By Wesley J. Smith, J.D., Special Consultant to the CBC
By rejecting human exceptionalism, modern bioethics threatens to destroy human equality and expose the defenseless to killing and exploitation. Take infanticide, which Peter Singer–among others–asserts should be permitted if the baby does not meet the utilitarian interests of the family. And indeed, in the Netherlands and Flanders, studies show infanticide is ongoing–based on compaaasssssssion, of course.

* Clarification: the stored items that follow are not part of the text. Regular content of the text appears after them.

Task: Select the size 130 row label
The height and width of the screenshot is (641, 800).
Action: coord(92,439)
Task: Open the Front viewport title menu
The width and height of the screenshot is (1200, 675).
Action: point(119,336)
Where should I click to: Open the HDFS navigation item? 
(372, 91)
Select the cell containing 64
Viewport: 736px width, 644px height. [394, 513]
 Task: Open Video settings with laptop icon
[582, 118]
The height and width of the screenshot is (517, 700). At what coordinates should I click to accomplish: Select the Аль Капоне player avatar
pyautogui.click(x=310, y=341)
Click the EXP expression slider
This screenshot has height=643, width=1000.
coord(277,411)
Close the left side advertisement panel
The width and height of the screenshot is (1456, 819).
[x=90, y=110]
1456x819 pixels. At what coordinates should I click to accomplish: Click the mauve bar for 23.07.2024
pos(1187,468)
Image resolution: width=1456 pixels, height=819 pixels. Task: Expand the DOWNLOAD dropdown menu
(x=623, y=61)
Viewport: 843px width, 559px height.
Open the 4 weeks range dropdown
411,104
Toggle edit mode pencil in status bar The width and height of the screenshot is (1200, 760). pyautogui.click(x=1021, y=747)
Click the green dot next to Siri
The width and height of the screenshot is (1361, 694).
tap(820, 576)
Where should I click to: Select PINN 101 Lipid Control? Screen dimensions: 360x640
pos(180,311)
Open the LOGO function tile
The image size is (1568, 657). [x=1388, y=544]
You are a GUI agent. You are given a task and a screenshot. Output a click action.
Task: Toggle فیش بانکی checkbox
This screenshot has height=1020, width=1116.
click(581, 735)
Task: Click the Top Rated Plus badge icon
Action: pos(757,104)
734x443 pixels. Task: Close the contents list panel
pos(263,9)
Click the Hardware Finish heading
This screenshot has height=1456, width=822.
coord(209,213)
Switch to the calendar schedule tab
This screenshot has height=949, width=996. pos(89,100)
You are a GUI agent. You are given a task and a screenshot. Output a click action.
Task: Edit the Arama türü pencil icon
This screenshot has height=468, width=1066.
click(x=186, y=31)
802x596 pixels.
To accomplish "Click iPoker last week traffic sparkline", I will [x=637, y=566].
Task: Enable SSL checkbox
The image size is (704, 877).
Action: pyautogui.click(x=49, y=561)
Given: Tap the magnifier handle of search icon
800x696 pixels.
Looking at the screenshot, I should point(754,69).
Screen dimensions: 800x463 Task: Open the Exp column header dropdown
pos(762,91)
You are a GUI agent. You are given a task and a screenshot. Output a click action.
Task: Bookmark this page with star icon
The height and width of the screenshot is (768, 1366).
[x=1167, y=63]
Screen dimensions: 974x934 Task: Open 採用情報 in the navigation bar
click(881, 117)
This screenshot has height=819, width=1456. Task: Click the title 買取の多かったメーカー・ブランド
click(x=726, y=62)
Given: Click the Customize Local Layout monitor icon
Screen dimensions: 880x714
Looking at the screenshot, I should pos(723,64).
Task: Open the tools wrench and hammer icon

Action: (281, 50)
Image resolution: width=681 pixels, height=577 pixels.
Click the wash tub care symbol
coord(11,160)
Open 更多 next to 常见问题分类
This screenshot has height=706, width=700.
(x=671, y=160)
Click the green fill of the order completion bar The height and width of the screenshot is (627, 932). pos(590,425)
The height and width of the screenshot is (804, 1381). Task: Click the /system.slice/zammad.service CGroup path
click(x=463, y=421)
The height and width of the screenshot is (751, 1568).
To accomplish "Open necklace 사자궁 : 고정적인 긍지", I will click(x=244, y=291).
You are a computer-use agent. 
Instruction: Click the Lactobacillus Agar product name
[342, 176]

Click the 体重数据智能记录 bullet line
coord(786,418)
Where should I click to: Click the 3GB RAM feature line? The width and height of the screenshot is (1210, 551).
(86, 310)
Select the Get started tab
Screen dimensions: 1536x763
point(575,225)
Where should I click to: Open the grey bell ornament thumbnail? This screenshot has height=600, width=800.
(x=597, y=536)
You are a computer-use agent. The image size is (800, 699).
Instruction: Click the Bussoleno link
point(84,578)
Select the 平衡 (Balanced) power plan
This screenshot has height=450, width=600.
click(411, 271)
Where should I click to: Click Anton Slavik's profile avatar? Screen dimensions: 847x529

Infanticide is nothing new. The Romans exposed disabled babies on hills and murdered unwanted infants. More proof of this was recently uncovered in the UK, where a mass grave of murdered infants from the Roman times was uncovered. From the story:
An extensive study of a mass burial at a Roman villa in the Thames Valley suggests that the 97 children all died at 40 weeks gestation, or very soon after birth. The archaeologists believe that locals may have been killing and burying unwanted babies on the site in Hambleden, Buckinghamshire. Unwanted pregnancies were common in Roman brothels due to little contraception and Romans also considered infanticide less shocking than it is today.Infants were not considered to be human beings until about the age of two and were not buried in cemeteries if they were younger than that.
Peter Singer has asserted that an infant is not a “person” until about 1 year of age, which, if adapted as a policy by society, would deny infants and babies the right to life. And this is considered a modern, forward looking view.
And the moral of the story? Rejecting human exceptionalism would lead directly to a return of barbaric practices and beleifs that the West rejected long ago as brutal and unenlighted. Or, to paraphrase the old song, everything old is threatening to be new again.